Yep, I know, I know. I'll try to keep this one short. I'll happily admit, I can't really add much more about this game that hasn't already been said.
I remember my first few games when I got my Speccy in its early years - most obtained as Christmas presents and the like (being too young to work for my money at the time).
As a naive child, my game requests would be based on how cool the advert/inlay looked. So using this sort of criteria, the results were 3D Tunnel (meh), 4D Terror Daktil (not too bad I suppose) and Translyvanian Tower (visibly shudders). Jetpac would have been a game changer compared to those back then, but it wasn't long before I was able to play it.

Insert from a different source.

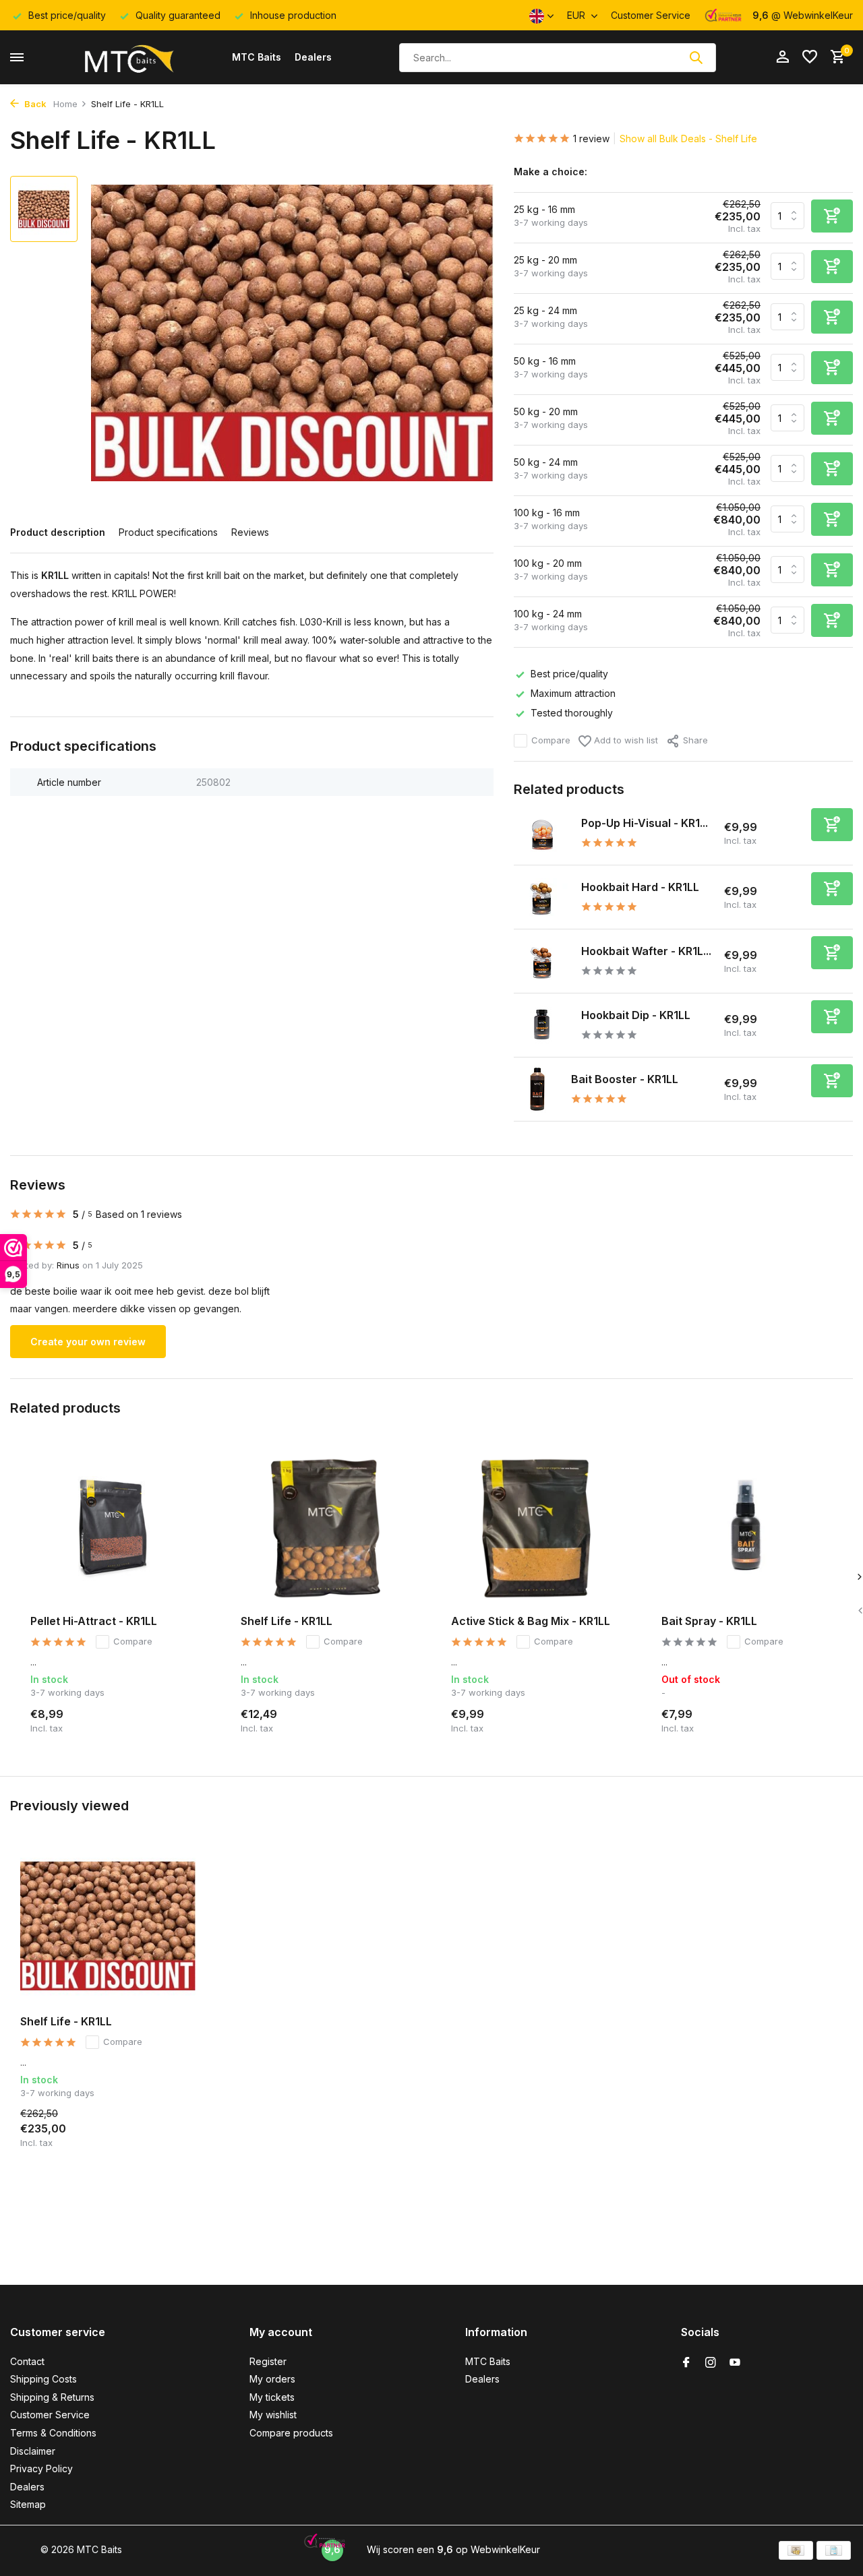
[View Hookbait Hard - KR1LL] (542, 897)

Jetpac was released as a 16K game, and was available as one of the few early ZX Spectrum ROM cartridges - though good luck obtaining one now as they're pretty rare (no pun intended). There was also a Sinclair Research release of the game, which will also set you back a few bob if you decide to fork out for one on eBay.

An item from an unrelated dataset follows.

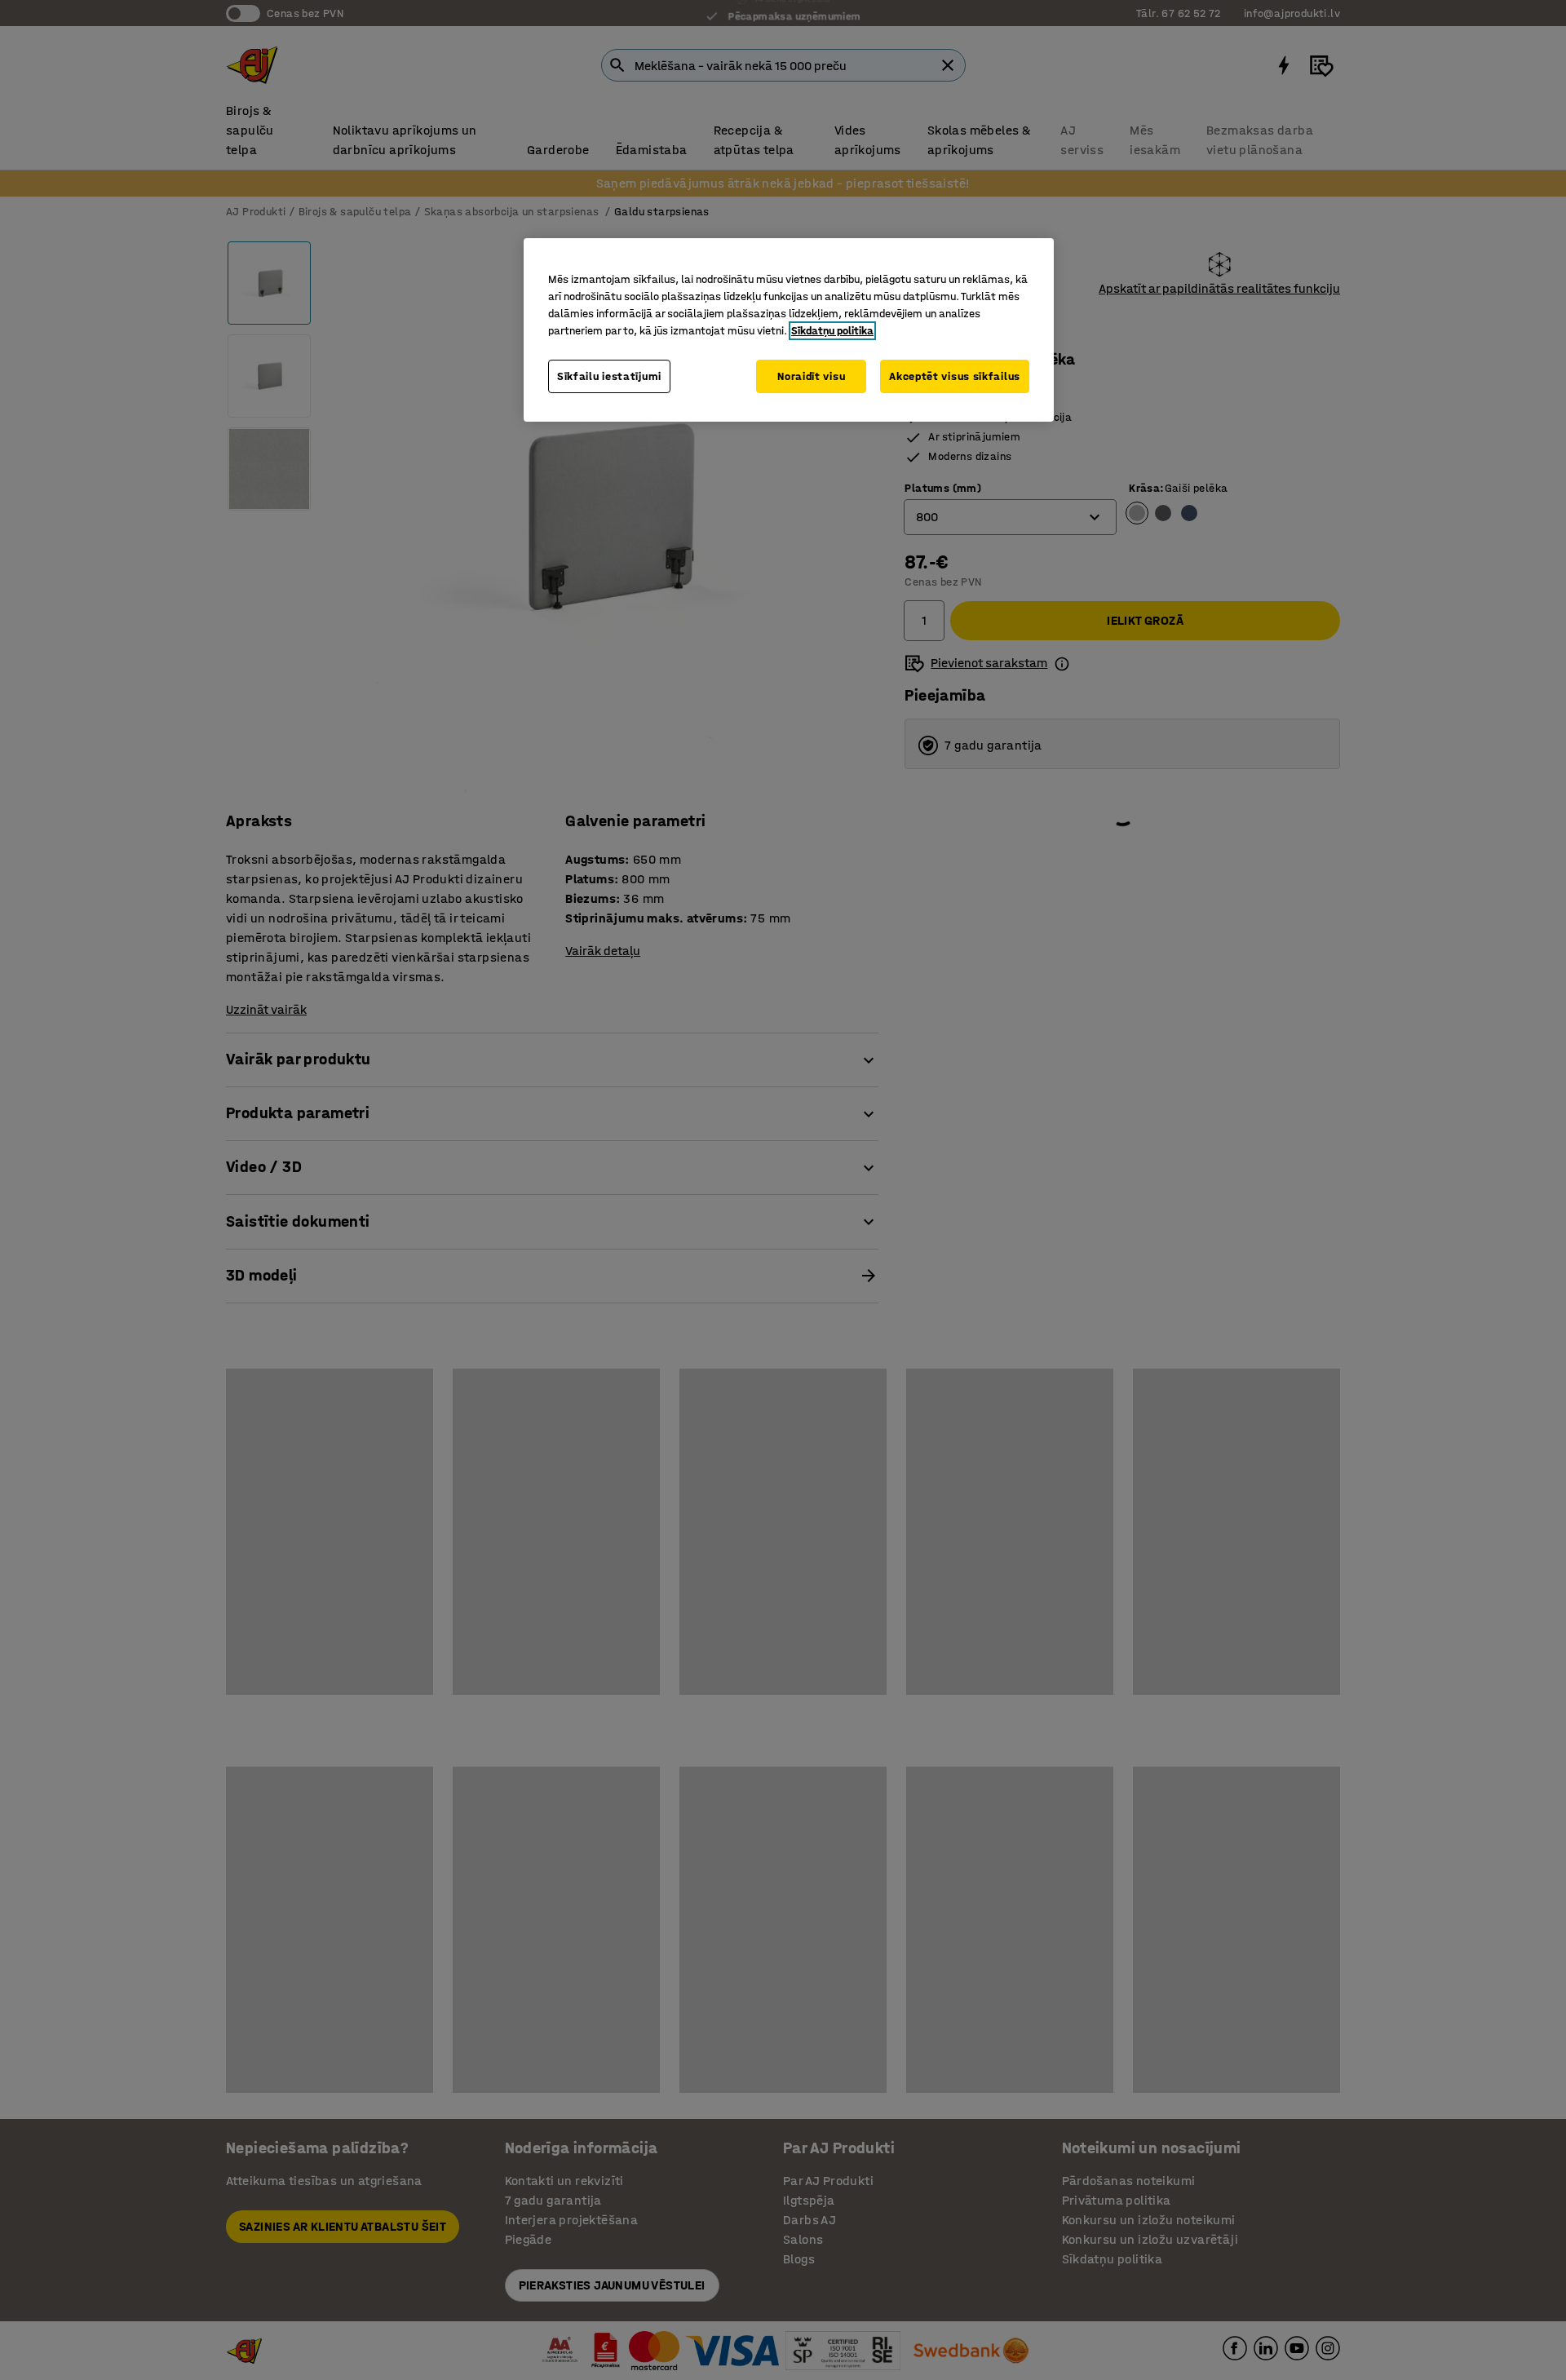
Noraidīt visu (811, 376)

I doubt I need to say much about the game - you fly around on your Jetpac, shooting aliens, collecting ship parts and then fuel that drops randomly from the top of the screen. And you can pick up the odd score-boosting alien item while you're at it. There are 4 different rocket ships for you to build, plenty of fuel to collect, and an assortment of different aliens.
The alien movement styles vary. Some fly across the screen, others move haphazardly, or zone in on your position. Some explode when they hit the scenery, others just bounce off.
For some alien waves it's safest to lurk at the top of the screen above the three platforms. Later on, homing enemies force you to think differently. The screen is wraparound, which adds an extra strategic dimension for collecting items and alien avoidance.
Your laser fire, rather than single shots, is satisfyingly expansive, as you fire multiple laser lines as you rise and fall. It also wraps around the screen, meaning you are continuously hitting enemies and increasing your score.
A few Jetpac-related snippets in recent years that you may or may not already be aware of:
Something that strikes me after going back to Jetpac after some time is that it's quite an easy game to master. After a few goes I found I could clock the game without too much trouble. But that's OK. There are a couple of enemies that home in on you so you have to take a bit more care on these levels, but nothing too taxing.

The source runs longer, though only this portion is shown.